> _Extracted text_
Effects of six-week clarithromycin therapy in corticosteroid-dependent asthma: A randomized, double-blind, placebo-controlled pilot study

Background: Although corticosteroids such as prednisone are efficacious for the treatment of severe asthma, chronic administration of oral corticosteroid therapy is associated with significant adverse effects. Previous studies have shown that clarithromycin is effective in reducing bronchial hyperresponsiveness and allergen-induced bronchoconstriction. However, the effect of long-term clarithromycin therapy in patients with prednisone-dependent asthma is uncertain.Objective: This study was conducted to determine the effects of oral clarithromycin on prednisone daily dosage, pulmonary function, quality of life (QOL), and asthmatic symptoms in patients with corticosteroid-dependent asthma.Methods: This 14-week, prospective, randomized, double-blind, placebo-controlled pilot study was conducted at Pulmonary Associates (Phoenix, Arizona) and the University of Illinois at Chicago Medical Center (Chicago, Illinois). Patients aged 18 to 75 years with an established diagnosis of asthma and who had been receiving ≥5 mg/d of prednisone for the preceding 6 months were enrolled. After a 4-week data-collection period, patients received clarithromycin 500 mg BID for 6 weeks, followed by a 4-week follow-up period. The effects of clarithromycin therapy on prednisone dosage requirements, pulmonary function (as assessed using spirometry), QOL, and asthmatic symptoms (nocturnal asthma, shortness of breath, chest discomfort, wheezing, and cough) were assessed.Results: Fourteen patients (9 men, 5 women; mean [SD] age, 62 [13] years) completed the study and were included in the final analysis. One patient withdrew from the study due to clarithromycin-related nausea. After 6 weeks of clarithromycin therapy, patients were able to tolerate a significant reduction in mean (SD) prednisone dosage from baseline (30% [18%]; P- 0.020). Pulmonary function, QOL, and asthmatic symptoms did not significantly worsen despite reduction in prednisone dose. All patients who completed the study tolerated clarithromycin therapy.Conclusions: In this pilot study of patients with corticosteroid-dependent asthma, 6-week clarithromycin 500 mg BID was clinically effective in allowing a reduction in prednisone dosage, without worsening pulmonary function, QOL, or asthmatic symptoms. In addition, clarithromycin was well tolerated, with only 1 patient discontinuing therapy due to treatment-related nausea.

> _Records provided_
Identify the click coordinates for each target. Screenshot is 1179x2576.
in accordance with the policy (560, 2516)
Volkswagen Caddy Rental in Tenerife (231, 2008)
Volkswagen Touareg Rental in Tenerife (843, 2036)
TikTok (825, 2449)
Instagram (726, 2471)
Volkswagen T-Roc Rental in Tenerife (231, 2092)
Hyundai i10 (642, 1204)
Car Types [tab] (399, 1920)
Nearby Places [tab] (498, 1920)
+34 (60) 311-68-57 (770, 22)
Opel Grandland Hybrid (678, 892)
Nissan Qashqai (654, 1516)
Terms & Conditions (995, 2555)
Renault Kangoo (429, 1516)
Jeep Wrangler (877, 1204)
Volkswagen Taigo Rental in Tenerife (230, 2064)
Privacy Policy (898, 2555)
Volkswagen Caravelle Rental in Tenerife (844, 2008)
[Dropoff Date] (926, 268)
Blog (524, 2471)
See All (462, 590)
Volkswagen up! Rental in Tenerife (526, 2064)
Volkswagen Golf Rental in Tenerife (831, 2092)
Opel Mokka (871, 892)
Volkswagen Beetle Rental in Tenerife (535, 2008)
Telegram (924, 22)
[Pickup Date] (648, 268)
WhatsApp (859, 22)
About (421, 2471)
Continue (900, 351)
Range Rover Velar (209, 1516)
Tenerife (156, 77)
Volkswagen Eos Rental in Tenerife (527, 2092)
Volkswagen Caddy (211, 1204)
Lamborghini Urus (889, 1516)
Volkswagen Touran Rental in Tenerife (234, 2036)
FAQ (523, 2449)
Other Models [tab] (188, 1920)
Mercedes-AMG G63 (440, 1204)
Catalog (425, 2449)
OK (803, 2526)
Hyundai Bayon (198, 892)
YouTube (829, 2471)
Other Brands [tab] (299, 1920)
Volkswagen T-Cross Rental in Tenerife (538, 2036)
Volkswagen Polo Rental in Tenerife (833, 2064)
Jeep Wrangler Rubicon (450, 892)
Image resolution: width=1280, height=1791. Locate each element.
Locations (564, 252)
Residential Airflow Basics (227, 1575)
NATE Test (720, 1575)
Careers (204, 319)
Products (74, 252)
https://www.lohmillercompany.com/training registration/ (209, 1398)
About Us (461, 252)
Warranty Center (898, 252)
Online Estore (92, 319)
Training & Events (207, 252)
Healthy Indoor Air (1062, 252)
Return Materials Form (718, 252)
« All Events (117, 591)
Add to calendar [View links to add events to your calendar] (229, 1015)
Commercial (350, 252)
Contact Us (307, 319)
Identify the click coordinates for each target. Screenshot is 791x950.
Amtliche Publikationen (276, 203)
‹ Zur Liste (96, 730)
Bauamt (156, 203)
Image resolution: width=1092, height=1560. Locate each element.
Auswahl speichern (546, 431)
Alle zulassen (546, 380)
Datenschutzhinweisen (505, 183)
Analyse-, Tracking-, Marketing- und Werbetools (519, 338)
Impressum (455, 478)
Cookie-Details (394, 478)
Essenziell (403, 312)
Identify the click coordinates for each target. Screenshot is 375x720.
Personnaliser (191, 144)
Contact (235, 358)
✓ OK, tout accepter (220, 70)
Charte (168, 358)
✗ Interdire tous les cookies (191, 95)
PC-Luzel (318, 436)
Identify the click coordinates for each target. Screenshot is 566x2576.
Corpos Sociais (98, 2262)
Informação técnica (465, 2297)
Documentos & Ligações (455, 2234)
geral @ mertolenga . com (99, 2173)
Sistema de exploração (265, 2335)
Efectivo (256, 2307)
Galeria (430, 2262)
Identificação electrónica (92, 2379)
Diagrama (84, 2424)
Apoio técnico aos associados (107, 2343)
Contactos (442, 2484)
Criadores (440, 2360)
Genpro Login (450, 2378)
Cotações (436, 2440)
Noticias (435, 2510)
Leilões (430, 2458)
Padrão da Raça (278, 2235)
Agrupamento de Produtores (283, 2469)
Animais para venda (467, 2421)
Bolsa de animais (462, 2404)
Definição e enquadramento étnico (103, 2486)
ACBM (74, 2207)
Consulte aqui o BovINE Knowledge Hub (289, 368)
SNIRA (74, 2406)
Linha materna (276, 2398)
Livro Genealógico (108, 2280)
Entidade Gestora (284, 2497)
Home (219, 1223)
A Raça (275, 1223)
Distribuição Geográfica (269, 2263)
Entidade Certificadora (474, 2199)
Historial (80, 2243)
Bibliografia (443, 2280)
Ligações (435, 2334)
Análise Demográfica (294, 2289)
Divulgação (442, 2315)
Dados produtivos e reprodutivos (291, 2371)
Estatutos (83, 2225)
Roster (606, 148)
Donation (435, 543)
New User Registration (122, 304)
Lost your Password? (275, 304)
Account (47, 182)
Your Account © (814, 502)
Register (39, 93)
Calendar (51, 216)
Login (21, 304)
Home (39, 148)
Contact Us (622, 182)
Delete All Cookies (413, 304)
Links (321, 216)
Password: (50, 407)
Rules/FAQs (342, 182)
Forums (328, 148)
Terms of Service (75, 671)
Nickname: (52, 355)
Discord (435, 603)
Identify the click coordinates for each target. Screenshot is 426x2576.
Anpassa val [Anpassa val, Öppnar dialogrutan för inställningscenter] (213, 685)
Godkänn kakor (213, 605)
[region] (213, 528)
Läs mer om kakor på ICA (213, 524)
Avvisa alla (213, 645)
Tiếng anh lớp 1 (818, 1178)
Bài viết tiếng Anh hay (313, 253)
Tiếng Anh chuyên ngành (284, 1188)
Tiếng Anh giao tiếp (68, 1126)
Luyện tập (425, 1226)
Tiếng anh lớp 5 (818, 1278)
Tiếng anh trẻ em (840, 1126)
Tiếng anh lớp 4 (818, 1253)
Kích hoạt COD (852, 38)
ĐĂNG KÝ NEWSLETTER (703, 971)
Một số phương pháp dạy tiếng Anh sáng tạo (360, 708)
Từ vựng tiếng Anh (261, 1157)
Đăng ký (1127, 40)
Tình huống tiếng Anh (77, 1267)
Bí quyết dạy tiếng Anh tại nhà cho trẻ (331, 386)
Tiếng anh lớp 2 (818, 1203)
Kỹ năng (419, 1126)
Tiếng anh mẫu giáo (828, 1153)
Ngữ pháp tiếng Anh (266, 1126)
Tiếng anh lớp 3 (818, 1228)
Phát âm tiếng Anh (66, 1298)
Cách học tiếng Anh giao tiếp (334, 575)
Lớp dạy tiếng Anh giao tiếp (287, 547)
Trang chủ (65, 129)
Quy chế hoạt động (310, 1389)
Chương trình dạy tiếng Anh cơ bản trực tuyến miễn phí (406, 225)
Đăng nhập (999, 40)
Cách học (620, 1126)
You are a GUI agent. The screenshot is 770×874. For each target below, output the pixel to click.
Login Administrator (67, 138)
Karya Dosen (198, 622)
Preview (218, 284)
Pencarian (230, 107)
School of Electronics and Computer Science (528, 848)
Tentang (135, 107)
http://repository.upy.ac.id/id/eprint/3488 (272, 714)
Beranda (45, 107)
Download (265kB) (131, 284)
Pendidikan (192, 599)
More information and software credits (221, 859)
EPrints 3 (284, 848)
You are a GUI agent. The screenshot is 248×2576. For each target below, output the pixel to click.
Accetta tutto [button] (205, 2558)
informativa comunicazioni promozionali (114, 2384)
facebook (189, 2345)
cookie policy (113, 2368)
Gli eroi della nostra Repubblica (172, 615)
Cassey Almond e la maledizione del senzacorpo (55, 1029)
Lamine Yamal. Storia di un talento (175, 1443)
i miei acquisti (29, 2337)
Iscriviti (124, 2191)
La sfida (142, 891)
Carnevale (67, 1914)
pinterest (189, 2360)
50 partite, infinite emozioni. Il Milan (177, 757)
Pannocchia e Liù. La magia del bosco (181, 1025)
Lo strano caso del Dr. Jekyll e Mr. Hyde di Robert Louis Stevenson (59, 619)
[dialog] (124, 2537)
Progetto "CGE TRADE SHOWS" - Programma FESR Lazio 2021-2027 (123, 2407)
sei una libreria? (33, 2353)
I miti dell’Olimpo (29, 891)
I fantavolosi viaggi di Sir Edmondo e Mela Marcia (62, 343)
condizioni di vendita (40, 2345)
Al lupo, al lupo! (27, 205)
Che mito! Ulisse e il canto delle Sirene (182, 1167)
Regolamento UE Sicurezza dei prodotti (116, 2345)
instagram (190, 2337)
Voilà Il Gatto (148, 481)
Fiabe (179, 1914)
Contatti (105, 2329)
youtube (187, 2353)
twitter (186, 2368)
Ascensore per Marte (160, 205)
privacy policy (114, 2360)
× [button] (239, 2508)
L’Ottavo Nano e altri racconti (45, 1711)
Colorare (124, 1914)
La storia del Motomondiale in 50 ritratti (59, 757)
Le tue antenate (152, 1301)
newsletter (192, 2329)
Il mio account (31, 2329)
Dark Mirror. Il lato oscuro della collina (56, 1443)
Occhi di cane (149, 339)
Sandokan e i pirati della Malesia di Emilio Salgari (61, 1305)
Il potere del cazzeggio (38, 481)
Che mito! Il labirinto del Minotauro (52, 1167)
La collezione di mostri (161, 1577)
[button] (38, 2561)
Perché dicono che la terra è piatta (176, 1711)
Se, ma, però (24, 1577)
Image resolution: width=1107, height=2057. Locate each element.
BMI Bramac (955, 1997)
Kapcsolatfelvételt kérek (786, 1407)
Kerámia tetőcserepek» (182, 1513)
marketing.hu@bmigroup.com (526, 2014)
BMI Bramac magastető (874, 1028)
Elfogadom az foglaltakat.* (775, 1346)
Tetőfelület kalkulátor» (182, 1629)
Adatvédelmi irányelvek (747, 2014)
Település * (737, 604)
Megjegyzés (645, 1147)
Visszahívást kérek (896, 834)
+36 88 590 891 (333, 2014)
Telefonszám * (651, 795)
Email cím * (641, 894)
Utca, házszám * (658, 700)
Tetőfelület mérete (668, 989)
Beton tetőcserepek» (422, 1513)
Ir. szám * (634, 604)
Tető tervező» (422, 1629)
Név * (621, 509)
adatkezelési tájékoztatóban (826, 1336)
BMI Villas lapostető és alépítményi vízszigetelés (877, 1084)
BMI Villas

> _Activity_
Name the asthmatic symptoms that the clarithromycin asthma text says were assessed.

> _Exercise result_
Nocturnal asthma, shortness of breath, chest discomfort, wheezing, and cough.